How Apple IDFAs Still Affect Advertising
PubMatic looked at the Identifier for Advertisers (IDFA) opt-in rates after Apple introduced it. The company noticed that rates have stabilized for the most part, but there are several app categories where the market continues to rapidly change.
iOS 14.5+ gets the majority of ad requests, at about 84%. Pre-14.5 gets about 16%, according to the data. Not surprisingly, users who opt in are more valuable to advertisers — about 2.7 times more.

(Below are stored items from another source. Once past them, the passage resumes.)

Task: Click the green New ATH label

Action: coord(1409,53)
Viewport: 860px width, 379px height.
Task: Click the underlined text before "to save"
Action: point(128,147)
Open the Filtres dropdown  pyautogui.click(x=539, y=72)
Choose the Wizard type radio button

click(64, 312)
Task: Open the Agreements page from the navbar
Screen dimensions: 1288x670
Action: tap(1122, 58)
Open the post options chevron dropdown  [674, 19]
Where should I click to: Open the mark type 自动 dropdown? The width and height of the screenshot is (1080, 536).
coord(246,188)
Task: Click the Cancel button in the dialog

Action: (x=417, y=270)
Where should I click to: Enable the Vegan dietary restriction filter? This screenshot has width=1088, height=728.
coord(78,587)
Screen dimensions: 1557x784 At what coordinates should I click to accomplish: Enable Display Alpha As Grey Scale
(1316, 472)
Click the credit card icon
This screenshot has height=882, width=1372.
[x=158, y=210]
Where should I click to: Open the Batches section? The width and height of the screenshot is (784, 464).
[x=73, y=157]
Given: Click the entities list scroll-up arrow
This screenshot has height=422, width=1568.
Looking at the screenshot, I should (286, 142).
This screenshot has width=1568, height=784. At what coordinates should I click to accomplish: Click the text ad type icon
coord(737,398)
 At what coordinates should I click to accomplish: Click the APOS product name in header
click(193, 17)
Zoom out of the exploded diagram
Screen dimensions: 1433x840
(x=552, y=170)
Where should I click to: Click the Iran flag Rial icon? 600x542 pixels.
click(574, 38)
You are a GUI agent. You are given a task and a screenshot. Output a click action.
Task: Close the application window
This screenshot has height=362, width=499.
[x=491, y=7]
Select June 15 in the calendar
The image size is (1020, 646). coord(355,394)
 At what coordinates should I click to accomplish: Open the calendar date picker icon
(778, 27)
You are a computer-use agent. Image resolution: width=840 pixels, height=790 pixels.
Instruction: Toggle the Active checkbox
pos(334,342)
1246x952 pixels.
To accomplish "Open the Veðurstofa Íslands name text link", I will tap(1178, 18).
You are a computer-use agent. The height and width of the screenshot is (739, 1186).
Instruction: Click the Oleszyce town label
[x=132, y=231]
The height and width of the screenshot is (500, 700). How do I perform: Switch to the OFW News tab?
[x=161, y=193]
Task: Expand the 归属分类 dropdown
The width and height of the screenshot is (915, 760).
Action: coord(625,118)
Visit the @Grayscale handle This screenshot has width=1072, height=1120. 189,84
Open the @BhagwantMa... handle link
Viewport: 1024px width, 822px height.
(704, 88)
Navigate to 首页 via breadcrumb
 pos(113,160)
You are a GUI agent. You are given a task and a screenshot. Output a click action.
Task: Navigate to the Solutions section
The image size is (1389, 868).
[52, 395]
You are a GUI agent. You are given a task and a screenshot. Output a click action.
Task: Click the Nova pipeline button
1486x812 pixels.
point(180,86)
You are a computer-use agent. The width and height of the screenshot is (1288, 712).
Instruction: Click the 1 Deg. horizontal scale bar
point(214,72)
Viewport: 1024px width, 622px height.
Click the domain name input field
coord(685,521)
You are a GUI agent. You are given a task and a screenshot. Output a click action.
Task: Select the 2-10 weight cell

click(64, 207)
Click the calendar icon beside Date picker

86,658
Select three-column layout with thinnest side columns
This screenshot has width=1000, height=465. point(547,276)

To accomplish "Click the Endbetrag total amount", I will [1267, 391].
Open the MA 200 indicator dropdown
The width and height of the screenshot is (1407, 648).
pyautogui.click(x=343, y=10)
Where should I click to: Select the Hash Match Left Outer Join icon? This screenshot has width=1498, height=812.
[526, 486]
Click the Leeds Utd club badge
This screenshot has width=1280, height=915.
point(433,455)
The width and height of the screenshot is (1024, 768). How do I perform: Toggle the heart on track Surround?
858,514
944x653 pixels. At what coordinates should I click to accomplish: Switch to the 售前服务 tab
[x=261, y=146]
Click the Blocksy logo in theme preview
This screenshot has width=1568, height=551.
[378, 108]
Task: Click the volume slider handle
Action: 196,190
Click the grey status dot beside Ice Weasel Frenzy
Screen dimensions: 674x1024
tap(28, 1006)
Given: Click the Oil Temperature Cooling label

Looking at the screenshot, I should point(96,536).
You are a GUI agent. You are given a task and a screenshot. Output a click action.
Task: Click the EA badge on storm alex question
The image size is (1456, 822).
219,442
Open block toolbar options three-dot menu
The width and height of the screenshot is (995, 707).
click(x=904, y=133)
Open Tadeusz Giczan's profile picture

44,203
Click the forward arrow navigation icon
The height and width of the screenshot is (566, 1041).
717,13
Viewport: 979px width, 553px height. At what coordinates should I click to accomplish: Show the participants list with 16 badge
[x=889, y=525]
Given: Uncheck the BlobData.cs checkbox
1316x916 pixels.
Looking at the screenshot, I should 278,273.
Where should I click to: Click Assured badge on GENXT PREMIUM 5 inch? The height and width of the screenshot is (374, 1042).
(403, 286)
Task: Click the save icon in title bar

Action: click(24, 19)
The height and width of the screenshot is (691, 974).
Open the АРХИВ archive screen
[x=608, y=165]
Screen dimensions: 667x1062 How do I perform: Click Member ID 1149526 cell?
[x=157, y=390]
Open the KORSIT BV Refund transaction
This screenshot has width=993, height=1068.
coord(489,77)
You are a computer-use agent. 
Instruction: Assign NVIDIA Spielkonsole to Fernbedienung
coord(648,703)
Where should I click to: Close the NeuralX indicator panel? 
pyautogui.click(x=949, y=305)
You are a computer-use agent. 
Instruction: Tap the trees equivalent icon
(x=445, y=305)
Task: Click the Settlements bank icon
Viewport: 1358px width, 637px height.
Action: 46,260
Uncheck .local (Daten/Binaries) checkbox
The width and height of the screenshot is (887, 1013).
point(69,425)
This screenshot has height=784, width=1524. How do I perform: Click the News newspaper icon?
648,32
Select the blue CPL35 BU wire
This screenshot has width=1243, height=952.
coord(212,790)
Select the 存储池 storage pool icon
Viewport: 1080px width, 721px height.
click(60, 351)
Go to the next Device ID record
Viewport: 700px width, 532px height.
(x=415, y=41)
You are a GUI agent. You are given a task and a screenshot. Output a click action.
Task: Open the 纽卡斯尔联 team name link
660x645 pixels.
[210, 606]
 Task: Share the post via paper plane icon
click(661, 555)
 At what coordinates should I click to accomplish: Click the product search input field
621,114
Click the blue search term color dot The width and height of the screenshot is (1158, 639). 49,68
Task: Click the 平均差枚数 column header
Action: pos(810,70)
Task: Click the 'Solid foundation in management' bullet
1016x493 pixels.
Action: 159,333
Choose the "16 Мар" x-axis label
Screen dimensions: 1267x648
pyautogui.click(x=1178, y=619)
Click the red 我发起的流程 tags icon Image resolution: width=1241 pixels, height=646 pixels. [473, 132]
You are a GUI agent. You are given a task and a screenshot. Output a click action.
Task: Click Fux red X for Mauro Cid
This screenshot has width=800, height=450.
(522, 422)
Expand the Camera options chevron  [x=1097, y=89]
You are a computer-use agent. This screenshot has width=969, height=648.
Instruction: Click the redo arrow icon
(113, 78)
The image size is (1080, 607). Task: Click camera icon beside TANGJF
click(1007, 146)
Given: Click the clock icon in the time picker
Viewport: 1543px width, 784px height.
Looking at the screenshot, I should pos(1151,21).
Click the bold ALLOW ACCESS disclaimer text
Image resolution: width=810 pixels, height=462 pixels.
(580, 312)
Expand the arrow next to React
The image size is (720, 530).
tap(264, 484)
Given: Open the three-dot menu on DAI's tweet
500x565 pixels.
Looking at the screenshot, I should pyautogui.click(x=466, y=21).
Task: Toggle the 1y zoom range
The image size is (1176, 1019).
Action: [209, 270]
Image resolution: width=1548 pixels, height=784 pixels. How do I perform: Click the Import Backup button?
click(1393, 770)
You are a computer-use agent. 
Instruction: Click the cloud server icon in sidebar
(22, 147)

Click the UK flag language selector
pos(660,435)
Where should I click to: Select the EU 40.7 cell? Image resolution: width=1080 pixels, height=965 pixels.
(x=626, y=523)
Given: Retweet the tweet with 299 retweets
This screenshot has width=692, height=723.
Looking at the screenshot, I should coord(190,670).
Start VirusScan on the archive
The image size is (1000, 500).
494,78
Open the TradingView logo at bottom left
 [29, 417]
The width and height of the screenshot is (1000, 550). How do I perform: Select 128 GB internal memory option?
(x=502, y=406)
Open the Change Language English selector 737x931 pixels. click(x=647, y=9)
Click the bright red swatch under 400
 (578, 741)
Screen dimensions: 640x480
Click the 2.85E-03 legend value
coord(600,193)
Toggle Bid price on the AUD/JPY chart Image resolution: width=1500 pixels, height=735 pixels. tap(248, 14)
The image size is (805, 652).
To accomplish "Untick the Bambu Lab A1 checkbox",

The latest OS users will opt in for more personalized ad experiences. The percentage of ad requests with IDFA varies based on the operating system. While opt-in rates have stabilized at roughly one-third of iOS 14.5+ devices, about 30%, remain below opt-in rates of pre-14.5 iOS devices, about 55%.
The eCPM rate by IDFA presence on iOS for 14.5+ is nearly three times that the rate when the IDFA is not present.
PubMatic’s yield and data analytics team analyzed approximately 1 trillion advertiser bids daily, using the company’s analytics capabilities. This data adds ad requests, impressions, revenue and eCPM data from reports to provide a higher level of analysis for key trends. Analysis is based on PubMatic-sourced data, except as noted
Partner IDs further boost revenues. When users opted-in and an ad partner ID is present, revenue rose by more than 50%. LiveRamp was used in a sample.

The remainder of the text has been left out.